I'm more grateful that I've developed these skills earlier so I can only work on refining them as I continue to age.
It takes everything in me not to laugh as I bite down into the tender muffin.
Say what I will about Linda, she does know how to cook.
Unlike Mom, who considered reheating takeout as being a gourmet chef.
I place it on the counter and look at the kitchen. Things were a bit too chaotic yesterday to really notice. Yet another difference. Before Linda, Christmas was a much smaller, less garish affair. Now, it seems my dad is making up for lost time.
Glancing over at all the holiday decor festooning every available inch, I sneer at the frivolity.
It shouldn't bother me, but it does. It's just one more thing to overstimulate my already frayed nerves.
Despite starting the day awake, getting off just makes me want to curl back in bed and go to sleep.
Frustrated as I am, seeing the jolly fat Santa grinning at me while I'm exhausted and at the end of my rope is the final straw.
I know it's bad when all I want to do is walk up to that smug little face and punch it.
Coffee.

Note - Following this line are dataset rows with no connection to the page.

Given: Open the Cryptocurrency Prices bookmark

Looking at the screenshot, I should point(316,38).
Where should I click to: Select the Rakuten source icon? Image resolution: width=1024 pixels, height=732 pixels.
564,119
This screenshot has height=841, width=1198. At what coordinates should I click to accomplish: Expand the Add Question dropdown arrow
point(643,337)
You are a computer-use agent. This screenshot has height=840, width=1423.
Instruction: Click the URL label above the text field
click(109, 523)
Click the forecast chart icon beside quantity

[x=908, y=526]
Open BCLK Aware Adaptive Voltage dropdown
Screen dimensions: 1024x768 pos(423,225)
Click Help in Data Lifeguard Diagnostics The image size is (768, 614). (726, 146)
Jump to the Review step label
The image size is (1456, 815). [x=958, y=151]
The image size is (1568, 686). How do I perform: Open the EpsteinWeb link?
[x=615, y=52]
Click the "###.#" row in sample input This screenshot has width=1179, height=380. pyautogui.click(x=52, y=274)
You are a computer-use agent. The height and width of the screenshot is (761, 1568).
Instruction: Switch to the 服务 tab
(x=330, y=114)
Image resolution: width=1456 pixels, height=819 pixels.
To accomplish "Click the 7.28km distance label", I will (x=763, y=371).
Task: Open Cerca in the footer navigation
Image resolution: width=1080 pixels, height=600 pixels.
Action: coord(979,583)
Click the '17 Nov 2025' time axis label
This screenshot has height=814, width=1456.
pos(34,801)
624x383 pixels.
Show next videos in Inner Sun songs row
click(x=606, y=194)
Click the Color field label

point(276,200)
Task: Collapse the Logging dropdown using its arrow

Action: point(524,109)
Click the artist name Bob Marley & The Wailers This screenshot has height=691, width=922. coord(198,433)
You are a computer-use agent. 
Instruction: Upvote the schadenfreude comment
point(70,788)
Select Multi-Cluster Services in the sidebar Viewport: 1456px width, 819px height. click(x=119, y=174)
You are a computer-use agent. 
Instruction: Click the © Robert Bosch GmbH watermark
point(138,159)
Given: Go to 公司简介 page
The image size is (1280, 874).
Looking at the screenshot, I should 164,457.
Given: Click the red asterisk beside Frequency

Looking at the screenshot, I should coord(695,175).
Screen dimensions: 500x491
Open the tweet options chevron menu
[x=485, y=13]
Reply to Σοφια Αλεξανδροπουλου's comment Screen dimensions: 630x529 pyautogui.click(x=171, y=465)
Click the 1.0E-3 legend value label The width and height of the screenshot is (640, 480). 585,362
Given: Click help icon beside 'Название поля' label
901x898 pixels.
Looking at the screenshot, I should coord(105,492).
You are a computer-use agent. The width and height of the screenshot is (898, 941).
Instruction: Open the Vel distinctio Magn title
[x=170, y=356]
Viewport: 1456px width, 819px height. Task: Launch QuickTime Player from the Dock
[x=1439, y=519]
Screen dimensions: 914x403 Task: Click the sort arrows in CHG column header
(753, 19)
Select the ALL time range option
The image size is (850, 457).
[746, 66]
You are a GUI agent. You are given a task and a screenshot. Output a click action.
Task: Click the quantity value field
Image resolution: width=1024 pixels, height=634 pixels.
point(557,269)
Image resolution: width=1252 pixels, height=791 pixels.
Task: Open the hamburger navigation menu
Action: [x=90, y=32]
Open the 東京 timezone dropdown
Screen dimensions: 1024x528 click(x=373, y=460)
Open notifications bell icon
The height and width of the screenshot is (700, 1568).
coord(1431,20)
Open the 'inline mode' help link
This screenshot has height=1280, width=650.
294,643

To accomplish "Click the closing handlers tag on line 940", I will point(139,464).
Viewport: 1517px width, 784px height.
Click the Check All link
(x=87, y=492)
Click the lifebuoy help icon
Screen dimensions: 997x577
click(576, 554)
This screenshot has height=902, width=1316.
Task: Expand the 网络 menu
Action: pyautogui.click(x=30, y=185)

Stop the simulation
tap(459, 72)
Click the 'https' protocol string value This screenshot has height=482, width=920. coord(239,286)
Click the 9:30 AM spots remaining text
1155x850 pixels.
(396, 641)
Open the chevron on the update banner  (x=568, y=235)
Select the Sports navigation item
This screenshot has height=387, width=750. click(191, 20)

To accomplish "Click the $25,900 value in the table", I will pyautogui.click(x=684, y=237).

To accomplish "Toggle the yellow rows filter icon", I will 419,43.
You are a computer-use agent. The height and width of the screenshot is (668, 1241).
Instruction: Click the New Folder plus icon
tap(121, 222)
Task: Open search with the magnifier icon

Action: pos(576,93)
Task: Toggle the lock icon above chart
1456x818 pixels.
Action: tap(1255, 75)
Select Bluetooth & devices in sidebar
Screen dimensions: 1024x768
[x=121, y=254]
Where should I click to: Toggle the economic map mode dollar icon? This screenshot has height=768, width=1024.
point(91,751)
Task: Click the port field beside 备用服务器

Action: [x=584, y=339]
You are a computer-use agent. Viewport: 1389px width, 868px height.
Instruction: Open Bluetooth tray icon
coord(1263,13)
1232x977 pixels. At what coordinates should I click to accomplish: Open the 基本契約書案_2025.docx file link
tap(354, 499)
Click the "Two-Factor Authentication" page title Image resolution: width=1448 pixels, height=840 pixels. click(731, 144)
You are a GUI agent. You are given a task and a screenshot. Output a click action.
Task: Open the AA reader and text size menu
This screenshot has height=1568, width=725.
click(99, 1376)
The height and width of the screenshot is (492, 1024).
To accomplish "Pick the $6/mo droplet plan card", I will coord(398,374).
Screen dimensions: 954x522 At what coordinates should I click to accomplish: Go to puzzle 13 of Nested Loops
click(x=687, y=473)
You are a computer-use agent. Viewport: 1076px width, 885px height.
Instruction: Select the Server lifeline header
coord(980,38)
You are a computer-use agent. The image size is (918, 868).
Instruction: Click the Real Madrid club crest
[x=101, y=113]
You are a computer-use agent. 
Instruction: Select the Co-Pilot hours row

I just need some coffee. Maybe then I'll be able to act like I'm in a charitable, holiday mood.
Just as I'm about to scoop out the coffee grounds, a flash of movement catches my eye. A startled scream hovers at my throat, but before I can let it loose, a strong hand wraps around my mouth. The size and strength alone tell me it's an Alpha.
This is it. This is how I die.
I do my best to thrash, to throw the behemoth off of me, but he doesn't budge. In fact, he takes his free hand and wraps it around my waist, pulling me snug against him. Hard, implacable muscles dig into my back as I stand there, unable to fully process what's happening to me.
On instinct, I close my eyes and do my best to go limp. Maybe if I don't fight, I'll manage to live. Holding my breath, I try to memorize everything I can about the man in case I live to tell the tale to the police.
Coffee. The scent invades my nostrils, but I'm pretty sure it's from the grounds in front of me. I have to concentrate. I have to think past the obvious.
Aftershave. Generic. Nothing special about it that I can tell. Fuck.
Tobacco. Going deeper, I pick up on the smoky scent. Is he a smoker? Or is this part of his natural smell?
Spice. Not one that I can identify. It's spicy like ginger, but it's not that. It's unidentifiable.
Arousal. Fuck. That one's me. Probably because I’m still wet from touching myself in the shower.
Or worse, it’s my body responding to being manhandled even though I'm terrified.
Oh God. Can he smell it? Can he smell the effect he's having on me?
Can he tell I just got off and I'm still slick and ready?
Shit. Shit. Shit. This isn't good. This is not good.
"Easy there, Little Lily," a familiar deep voice breathes against my ear. "I'm not gonna hurt you."